Saturday, July 02, 2011

Graffiti & Gratitude


When I take the Castle Hill route, I have to walk under the train tracks, through a little tunnel, and up a set of stairs.

This morning, with the light and my mood, the coolness in the air (54 degrees and the first day of July!), I spent a little time with the graffiti in the tunnel. It's a mix of once polished mural and gritty Great Barrington teen scrawl (despite what some may think about Great Barrington, it does have grit...it just takes a minute to see it):






This one is a good directive for this new life of mine that includes walks:


(In gold spray paint on a rusted-out banister: free your inner [couch] potato. Easier to listen to this way, an affirmation with edge.)
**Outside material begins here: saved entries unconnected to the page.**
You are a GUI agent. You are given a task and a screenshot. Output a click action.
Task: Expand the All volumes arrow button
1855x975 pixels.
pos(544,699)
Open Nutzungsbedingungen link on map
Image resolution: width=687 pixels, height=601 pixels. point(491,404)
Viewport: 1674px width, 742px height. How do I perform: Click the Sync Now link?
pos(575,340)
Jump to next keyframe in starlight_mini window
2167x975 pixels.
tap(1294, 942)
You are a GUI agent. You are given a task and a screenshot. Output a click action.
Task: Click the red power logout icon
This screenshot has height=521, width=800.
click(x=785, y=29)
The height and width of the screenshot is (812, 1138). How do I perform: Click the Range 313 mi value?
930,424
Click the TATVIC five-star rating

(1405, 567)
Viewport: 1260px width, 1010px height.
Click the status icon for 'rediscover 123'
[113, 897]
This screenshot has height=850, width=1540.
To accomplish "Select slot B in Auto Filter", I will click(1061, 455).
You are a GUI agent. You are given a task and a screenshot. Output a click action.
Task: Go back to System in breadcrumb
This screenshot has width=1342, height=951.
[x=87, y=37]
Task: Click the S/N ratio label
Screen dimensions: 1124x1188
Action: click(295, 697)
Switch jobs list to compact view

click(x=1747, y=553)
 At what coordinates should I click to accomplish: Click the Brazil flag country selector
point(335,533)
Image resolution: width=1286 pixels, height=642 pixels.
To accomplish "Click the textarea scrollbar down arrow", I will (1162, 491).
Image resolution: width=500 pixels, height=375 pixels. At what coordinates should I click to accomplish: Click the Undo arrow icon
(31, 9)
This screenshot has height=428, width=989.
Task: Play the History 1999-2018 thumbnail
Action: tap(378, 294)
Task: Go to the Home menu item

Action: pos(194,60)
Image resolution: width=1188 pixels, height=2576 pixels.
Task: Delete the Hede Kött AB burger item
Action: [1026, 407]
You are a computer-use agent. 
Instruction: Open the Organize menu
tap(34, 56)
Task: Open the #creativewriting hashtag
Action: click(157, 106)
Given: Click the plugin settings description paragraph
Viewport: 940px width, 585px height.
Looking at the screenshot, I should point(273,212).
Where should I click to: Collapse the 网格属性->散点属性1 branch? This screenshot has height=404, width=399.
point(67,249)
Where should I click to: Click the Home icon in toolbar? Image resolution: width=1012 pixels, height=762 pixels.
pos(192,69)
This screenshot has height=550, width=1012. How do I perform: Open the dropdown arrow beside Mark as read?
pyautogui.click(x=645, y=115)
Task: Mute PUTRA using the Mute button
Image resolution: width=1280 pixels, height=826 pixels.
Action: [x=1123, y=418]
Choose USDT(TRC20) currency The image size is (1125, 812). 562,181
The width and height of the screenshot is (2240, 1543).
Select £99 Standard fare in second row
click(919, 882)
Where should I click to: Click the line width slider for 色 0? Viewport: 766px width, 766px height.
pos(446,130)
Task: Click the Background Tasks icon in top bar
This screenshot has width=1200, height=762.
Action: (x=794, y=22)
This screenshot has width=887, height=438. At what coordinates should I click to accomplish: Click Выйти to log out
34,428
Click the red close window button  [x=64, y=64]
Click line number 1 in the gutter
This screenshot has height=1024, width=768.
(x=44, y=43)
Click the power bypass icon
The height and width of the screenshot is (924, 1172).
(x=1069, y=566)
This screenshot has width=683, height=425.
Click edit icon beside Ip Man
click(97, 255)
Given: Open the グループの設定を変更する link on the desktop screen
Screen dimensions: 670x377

This one, tho, is my absolute favorite. I think it's brilliant. I love most the little monster-alien's left chicken-scratch hand:




Then I came up and out of the tunnel and found this:



And this:



And this one I took special for you, my favorite big old tree:



On today's stroll, I also ran into a friend who stopped and talked with me, while her car idled. While we were talking a big-ass utility truck slowed near us, looking for a downed power line. I knew just the one he meant (I thought) and pointed him in the right (wrong) direction. He eventually found his sister truck just up the block from where my friend and I were having our spontaneous morning meet-up.

Once my friend drove away, I got to walk past the utility mania and interact with the burly dude from National Grid. I apologized for leading him astray. He said it was okay. He smiled. And was chewing gum. And adjusted his hard hat. He said they needed to know about that other one too (at the bottom of Castle Street, at the top of the stairs that lead back down to the tunnel). It's outside of a house that no one seems to inhabit. It's been there for weeks: a big branch pinning down a gather of wires and cables.

I am now delighting (that word again) in the fact that I live in a place where I can run into someone I know, who stops their car to say good morning. And talk to a friendly and appropriately macho telephone worker man.

I've lived other places like this. But not for a very long time.